Like many other good things, nevertheless, individuality, though it may properly be sought, is not to be gone after too directly, — as if it could be carried by assault. Originality has often suffered violence, it is true, but the violent have never taken it by force. We are not to hope for intellectual life by any process of spontaneous generation; nor are we to dread abjectly the influence of other minds over our own. Individuality is a gift rarely lost, except by those who lose it before they are born. Franklin, it is universally agreed, was an American of the most pronounced type, one of our greatest and most original men. His style, as Mr. James says of Lowell’s, was “an indefeasible part of him;” yet all the world knows that he formed it, or believed that he formed it, by a studious imitation of Addison. Originality is theirs to whom it is given. With it a man may drench himself in the wisdom of the ages, and take no harm; without it he may eschew books never so jealously, and look into his own heart with never so complete a faith, and come to no good.

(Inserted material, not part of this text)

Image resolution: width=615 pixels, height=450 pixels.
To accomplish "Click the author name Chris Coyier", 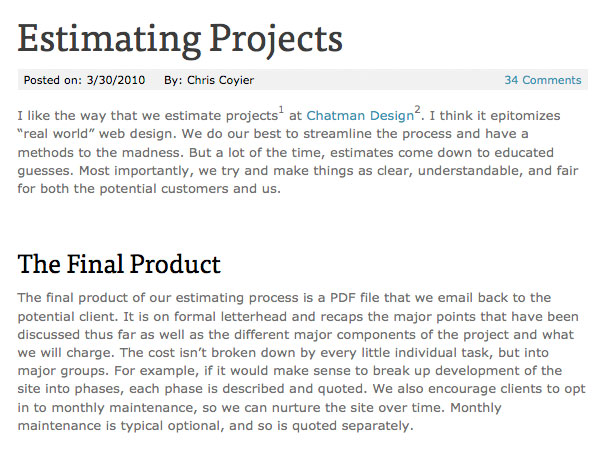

All of which is not to say that a scholar may not occupy himself too much with the thoughts of others to the neglect of his own, or that Americans as a people may not defer unreasonably to foreign standards. Between the two extremes, excessive dependence upon tradition and a too exclusive confidence in one’s own genius, there is a middle course. If we cannot find it, then we are not yet ripe for a great national literature, which must be the result of the old culture bestowed upon new soil in a new time and under new conditions.

_____________________________

1 According to an eminent French critic, M. de Wyzewa, the United States still has (since Whitman’s death, he means to say) two poets, — Mr. Merril and Mr. Griffin. “Only two” is the critic’s phrase, but the adverb need not disturb us. A busy people who have two poets at once may count themselves rich.